Я весело помахал ей рукой, выходя. А за дверью прислонился к стене и в изнеможении закрыл глаза. У меня было ощущение, будто я тонул, и меня вытащили, и я никак не могу надышаться.
Ирина лежала с закрытыми глазами в своей комнате. Она так и не пришла в себя после обморока в лаборатории. У постели сидела Ольга. Я опустился на диван. Ольга с сочувствием посмотрела на меня:
— Ты плохо выглядишь, Эли.
— Все плохо выглядим, Ольга. Как состояние Ирины?
— Электронный медик объявил, что опасности для жизни нет никакой. Но в сознание она не возвращается. Это тревожит меня.
— При нынешних передрягах со временем, может быть, и хорошо, что она без памяти. Лучше уже выключенное сознание, чем разорванное.
Она не сводила с меня внимательного взгляда.
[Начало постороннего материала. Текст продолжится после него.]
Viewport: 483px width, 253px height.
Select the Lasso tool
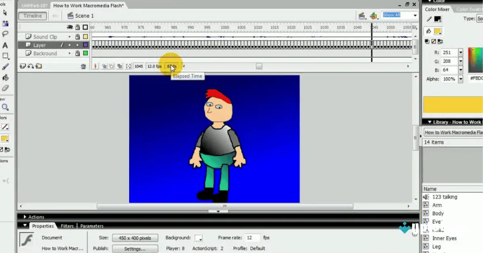tap(5, 34)
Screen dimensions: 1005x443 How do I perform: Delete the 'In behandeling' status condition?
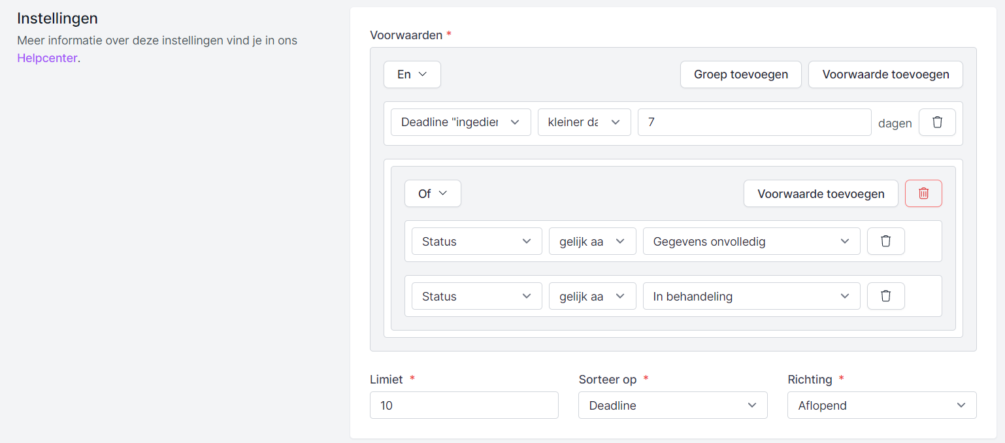(885, 296)
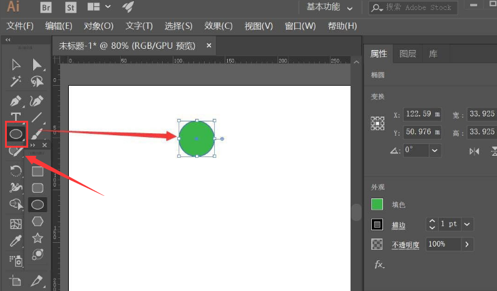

Это вдруг начало раздражать меня.
— Что-нибудь еще случилось, Эли, после гибели Мизара?
— Почему ты так думаешь, Ольга?
— Я вижу по тебе.
— Мэри заболела, — сказал я. — Из ее сознания выпало ощущение настоящего. Она вся была в прошлом. Она воображала себя, какой была в дни нашего знакомства. И ей почему-то стало казаться, что я ее не люблю. Я помучился, пока вытащил ее из провала в прошлое!
— А Ирину мучит желание влюбиться, — задумчиво сказала Ольга. — И она отворачивается от тех, кто ее любит. Меня еще выносит — видишь, я сижу рядом, а она не шевелится. Это значит, что мое присутствие ей приятно.
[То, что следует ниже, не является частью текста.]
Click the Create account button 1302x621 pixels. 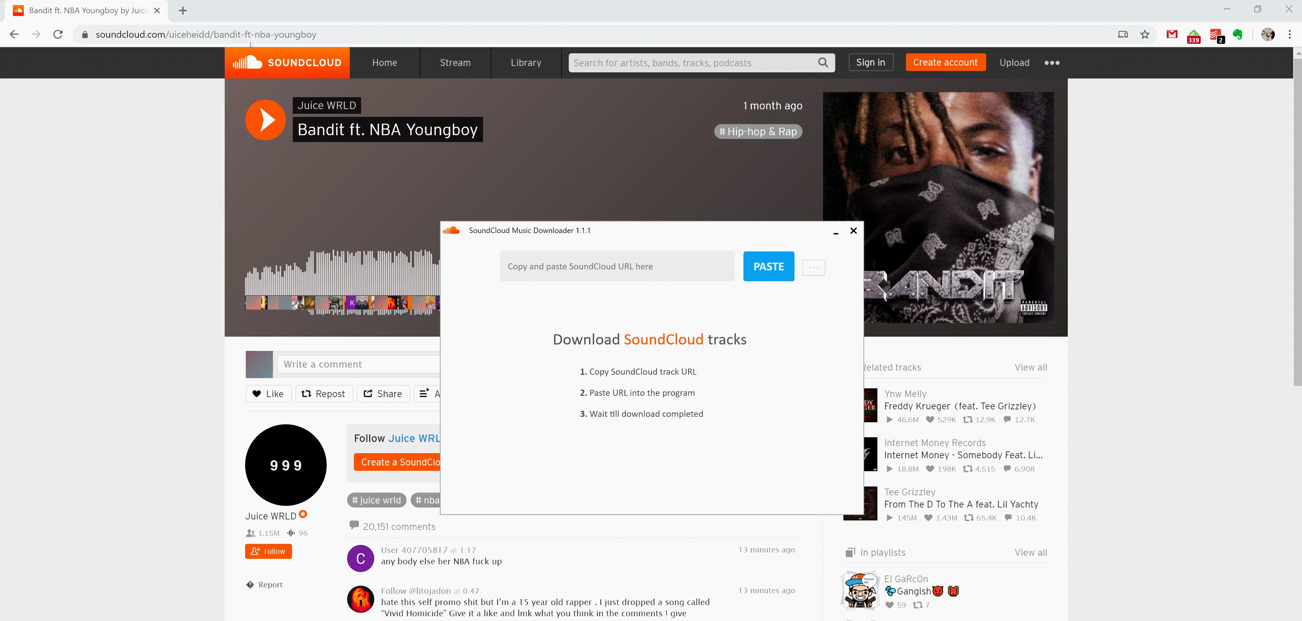[x=946, y=62]
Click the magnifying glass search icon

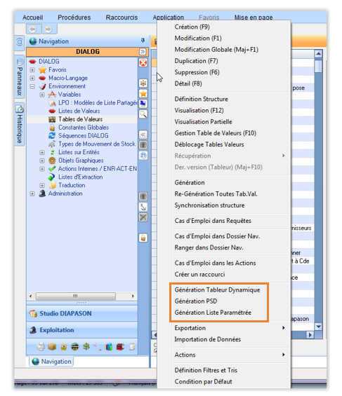(x=143, y=114)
— Что она может чувствовать в своем беспамятстве?
— Не скажи, Эли. Приходил Олег и сел рядом, и она стала беспокойно ворочаться. А когда он взял ее за руку, вырвала ее.
— Не приходя в сознание?
— Не приходя в сознание. Очень странные формы принимает нарушение тока времени. Жалею, что я не психолог. Я бы рассчитала связь микропульсаций времени с макроразрывами психики.
— Приходится и мне жалеть об этом. Вооруженные такими расчетами, мы избегли бы многих опасностей. Пока же будем утешаться тем, что мы с тобой не подвержены безумию. Ты ведь не собираешься проваливаться мыслью в прошлое.
Она тихо засмеялась.
— А что бы изменилось, Эли? Мое прошлое неразличимо от настоящего. Что в прошлом, что в настоящем — судьба одна.
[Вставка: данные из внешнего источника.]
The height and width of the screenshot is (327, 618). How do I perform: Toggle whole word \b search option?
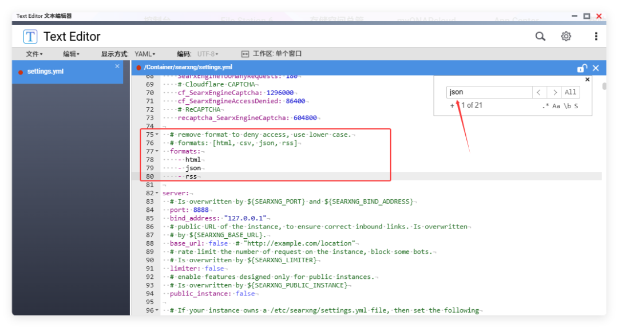click(x=567, y=106)

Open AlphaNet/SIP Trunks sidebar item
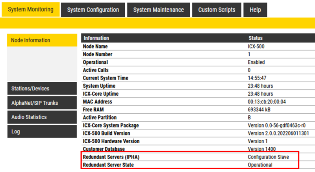click(42, 103)
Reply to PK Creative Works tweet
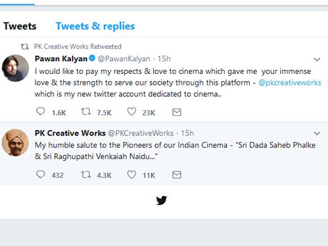Image resolution: width=328 pixels, height=246 pixels. tap(40, 175)
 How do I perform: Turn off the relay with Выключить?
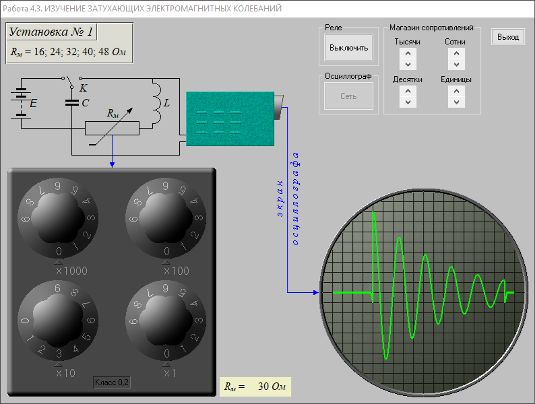click(x=348, y=48)
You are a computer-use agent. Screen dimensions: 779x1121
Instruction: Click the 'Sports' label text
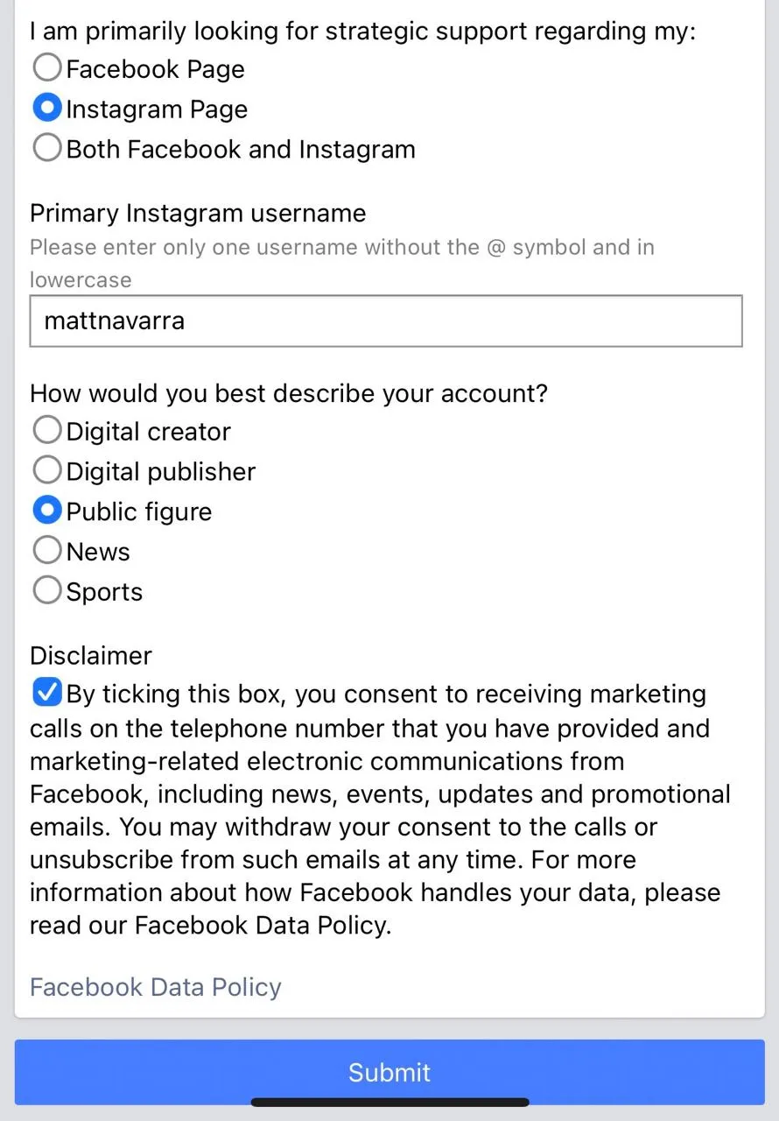104,593
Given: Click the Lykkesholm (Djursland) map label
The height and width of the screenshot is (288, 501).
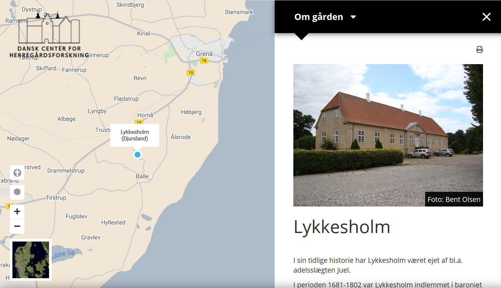Looking at the screenshot, I should coord(135,135).
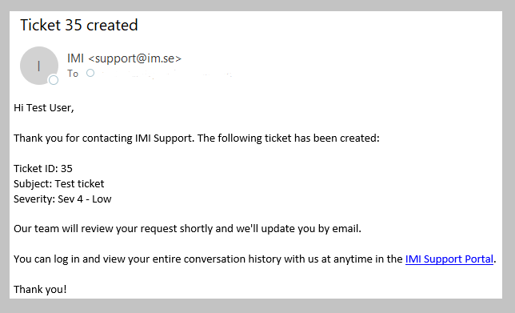
Task: Click the word Low in the severity line
Action: tap(102, 199)
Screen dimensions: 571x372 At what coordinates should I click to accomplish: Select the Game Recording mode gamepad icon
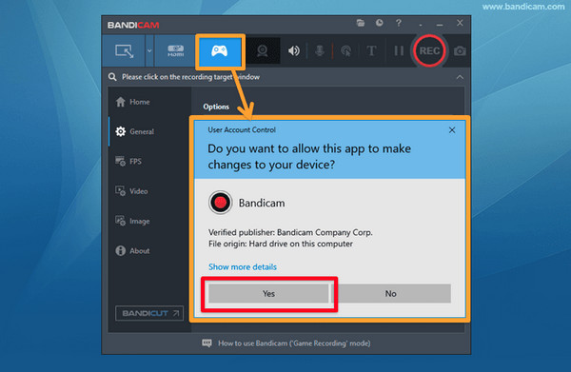click(220, 51)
Мне надо было промолчать, а я неосторожно спросил:
— Как понимать — судьба одна?
— Я любила тебя, Эли, — сказала она спокойно. — Я любила тебя девочкой, любила взрослой. Я была женой Леонида, но любила тебя. С этим уже ничего не поделаешь, Эли, но я хочу, чтобы ты знал: у меня не было других чувств, кроме этой любви! Иногда я думаю: я была рождена только для любви к тебе и поэтому ничего другого не знала в жизни.
Захваченный врасплох, я дал ей выговориться. Она нежно смотрела на меня, маленькая, спокойная, поседевшая, но такая же розовощекая, такая же уравновешенная и добрая, какой я всегда ее знал. И вдруг я понял, что она не признается в чувстве, томящем ее сейчас, а просто оглядывается на жизнь, только оглядывается! И понимание это было так удивительно, что я преодолел смущение и воскликнул:
— Чепуха, Ольга! У тебя так много было событий в жизни, таких успехов и славы, что маленькое неудачное чувство ко мне терялось среди них! Вспомни, кто ты! Знаменитый астронавигатор, первая женщина — галактический капитан, великий ученый, великий воин космоса!